The principal of a Northampton County high school is asking students not to use a popular body spray after a teen was hospitalized, suffering an “extreme allergy.”
The Freedom High School freshman was taken from the Bethlehem, Pa. school by ambulance a few weeks ago after having a reaction to the fragrance in AXE Body Spray, according to principal Michael LaPorta.
In an interview with WFMZ-TV, the boy's mother Rosa Silk said her son Brandon Silk has been allergic to the spray for the past couple year.
"It's definitely something in the AXE spray that's causing or triggering whatever is going on in his body," said Rosa Silk.
Brandon Silk says his throat swelled up a few weeks ago after he breathed in the spray while at school.
"This product is killing my son," Rosa Silk said.
LaPorta posted a message to the school's website to address the student's concerns:
"The purpose of this posting is to make all parents, staff and students aware of a medical issue involving a Freedom High School student having an extreme allergy to Axe Body Spray. This allergy is potentially life threatening for this student. Most recently this student has been transported to the hospital by ambulance for emergency medical treatment due to this student being exposed to Axe Body Spray while attending school.
"My request to all Freedom Family members is that we take into consideration this student’s allergy to Axe Body Spray and refrain from using it as your cologne or fragrance of choice while attending Freedom High School.
"On behalf of this student’s family and myself, thank you for your consideration."
It is only the AXE body spray and not other AXE products that cause the boy to have the allergic reaction, the principal said.
Dr. Linda Graziano, of South Jersey Allergy & Asthma Associates, says respiratory problems, including asthma, could be triggered by a product in the air or even on the skin. It's possible the boy here could also suffer if he stood too close to another student who used a roll-on or lotion that contains the same trigger.
Graziano says she had never heard of an allergy to AXE before but did say that anything that can be aerosolized into the air such as bleach, perfumes and even some flowers can cause respiratory problems when breathed in by someone with an allergy.
"Avoidance is really all that can be done," Graziano told NBC10.com.
LaPorta says it's impossible to control all the student's hygiene preferences but that letters home to parents and conversations in the school are being utilized to try and make a comfortable environment for the student.
“In a school of nearly 2,000 students it’s almost impossible to police,” LaPorta said.
The principal said the student is doing well. Silk told WFMZ that her son is currently being home-schooled but she hopes he can return to school next year.
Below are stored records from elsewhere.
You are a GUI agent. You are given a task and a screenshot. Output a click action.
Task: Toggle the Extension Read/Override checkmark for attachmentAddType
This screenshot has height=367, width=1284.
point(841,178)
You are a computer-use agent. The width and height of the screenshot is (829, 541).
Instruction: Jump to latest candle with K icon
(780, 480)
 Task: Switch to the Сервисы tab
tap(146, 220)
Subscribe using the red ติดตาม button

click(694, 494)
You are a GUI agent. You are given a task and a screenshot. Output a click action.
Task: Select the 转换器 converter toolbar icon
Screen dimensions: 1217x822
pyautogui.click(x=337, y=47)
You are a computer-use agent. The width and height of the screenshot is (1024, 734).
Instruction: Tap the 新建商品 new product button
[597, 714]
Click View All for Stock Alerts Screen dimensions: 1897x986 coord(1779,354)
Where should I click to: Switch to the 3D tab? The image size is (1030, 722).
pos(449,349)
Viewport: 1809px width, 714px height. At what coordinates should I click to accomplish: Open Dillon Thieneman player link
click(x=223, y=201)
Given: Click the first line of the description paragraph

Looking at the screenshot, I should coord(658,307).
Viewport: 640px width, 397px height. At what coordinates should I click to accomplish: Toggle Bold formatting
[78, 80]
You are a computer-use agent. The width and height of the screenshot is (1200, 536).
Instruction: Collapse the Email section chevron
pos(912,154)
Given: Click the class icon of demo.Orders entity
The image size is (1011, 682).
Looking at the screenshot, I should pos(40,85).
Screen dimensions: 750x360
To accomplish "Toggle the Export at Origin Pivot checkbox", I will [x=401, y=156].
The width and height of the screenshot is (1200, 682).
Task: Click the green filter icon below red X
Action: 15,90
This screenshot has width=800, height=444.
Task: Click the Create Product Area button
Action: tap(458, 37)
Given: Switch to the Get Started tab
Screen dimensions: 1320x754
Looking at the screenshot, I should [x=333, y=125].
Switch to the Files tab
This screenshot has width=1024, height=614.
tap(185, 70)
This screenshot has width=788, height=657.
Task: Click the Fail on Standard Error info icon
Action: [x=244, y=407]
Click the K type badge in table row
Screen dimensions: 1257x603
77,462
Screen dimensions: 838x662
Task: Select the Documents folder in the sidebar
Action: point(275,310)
In a statement obtained by NBC10.com, AXE's parent company Unilver says they are aware of this situation and that the safety and well-being of their customers is their top priority:
"The safety and well-being of those who use our products is always our first priority. We were made aware of a report about an allergic reaction and we are looking into the matter. If there are any issues with our products, we advise consumers to reach out to our Consumer Services Team at our 800 phone number, which is available on the back of our product packaging."
This isn't the first time a parent has called for AXE to be banned. In 2010 an Indiana mother sued her son's district saying the spray irritated his allergies.